I went to the trouble of turning a few photos this morning for you, even though I feel sick and yucky. But not restless. I guess that's a trade off. Hmmmm.
So, here are some more photos from Glastonbury. The first two are on the grounds of the ruins of the abbey. If I have the history right (too lazy to go double check), Henry the VIII destroyed the abbey (as well as many others) in order to add their considerable wealth and jewels to his own stash. That and I'm guessing a fit of pique at the whole "you can't get a divorce" ruling the Catholic church handed down. Even in ruins, the grounds are still a peaceful and beautiful place.
These first two photos, the one above and the one below, are all about framing and "doorways". Framing a photo is an easy way to create a focus, and the doorways always make me, as the viewer, wonder what lies beyond, in the more distant scene that we're only allowed a glimpse of.
Looking back at my holiday photos as a whole, I realize that because many of the images were shot during the middle of the day when we visited these locations (and when they're open to the public), I didn't get to play a lot with shadows. That's a shame because they can add so much to an image. Plus, the lighting is different in the early morning or late in the day. It was more challenging to take photos that showed depth or contrast without the extra help of shadows and lighting changes.
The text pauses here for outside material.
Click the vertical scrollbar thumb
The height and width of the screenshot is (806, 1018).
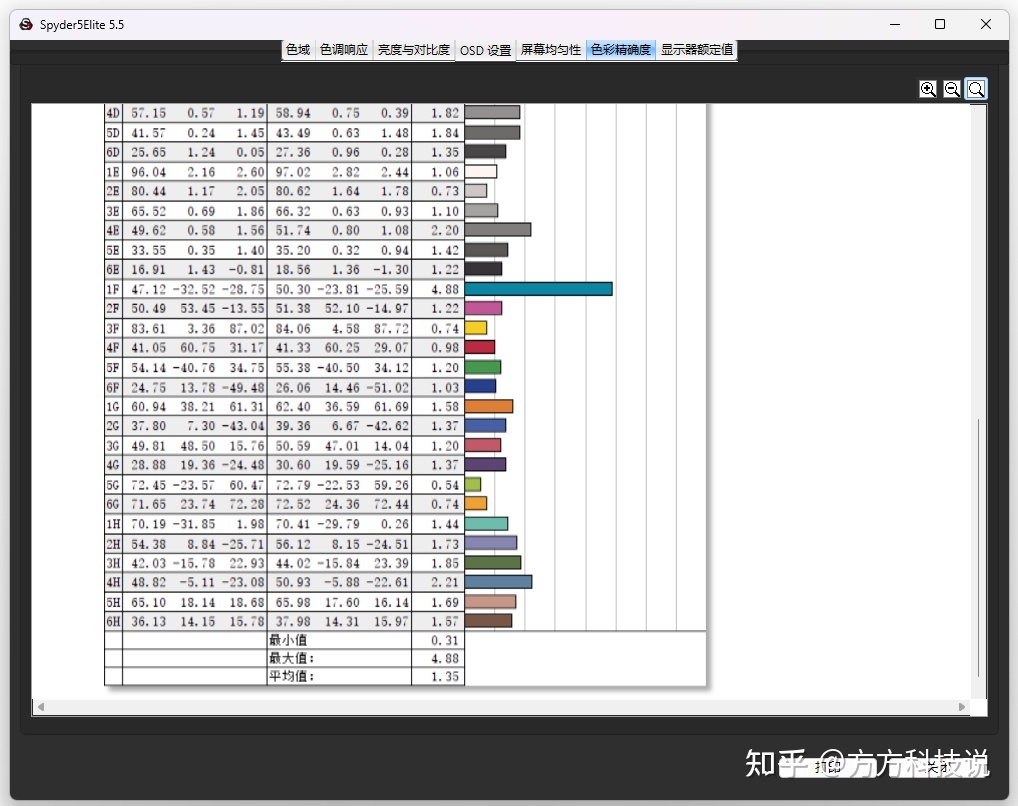[978, 548]

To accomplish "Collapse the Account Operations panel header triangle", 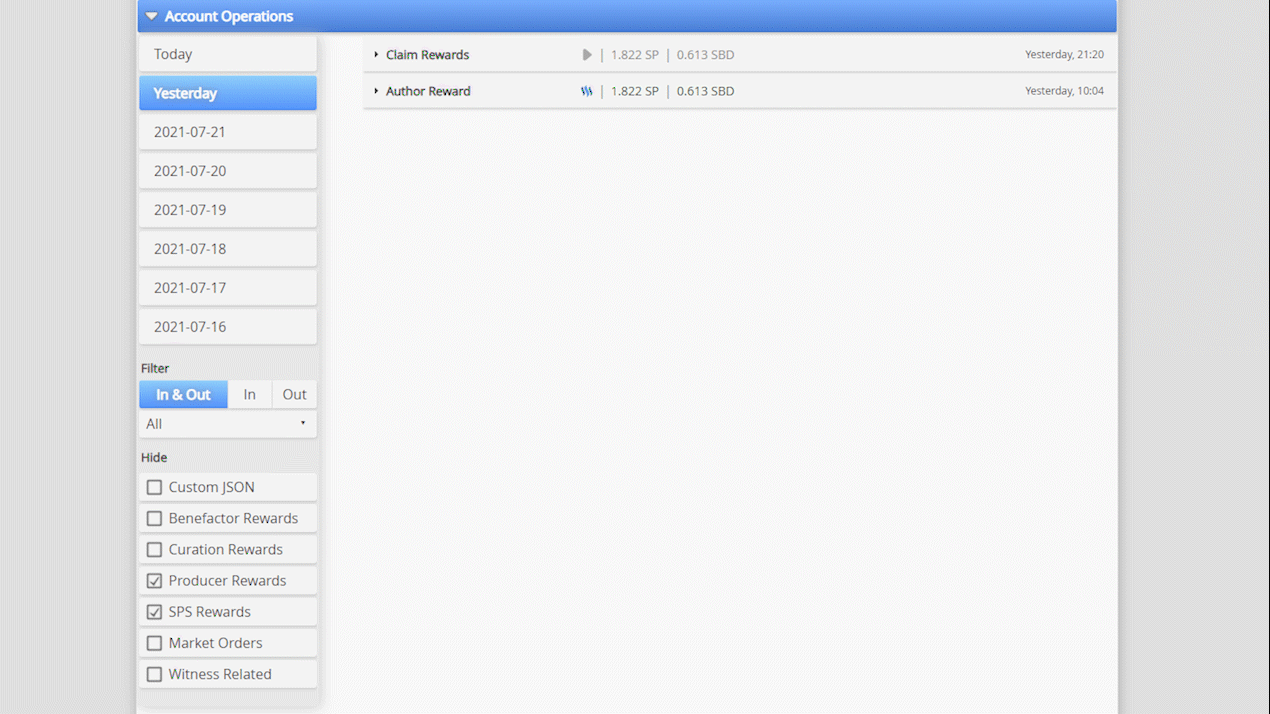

This last picture, below, I took while climbing the backside of the Glastonbury Tor. You can see St. Michael's Tower on the top and a few of the MANY steps weaving their way up the left side of the image and disappearing on the top of the hill. I like the way the horizon is sliced horizontally and how the top and bottom images seem to be working independently of each other. You expect the stairs to lead to the tower, and you still assume they do even though the in the scene they don't visually lead you there. And if you click and enlarge, you can see that tiny spot of red is William, waiting up top for his slower mother.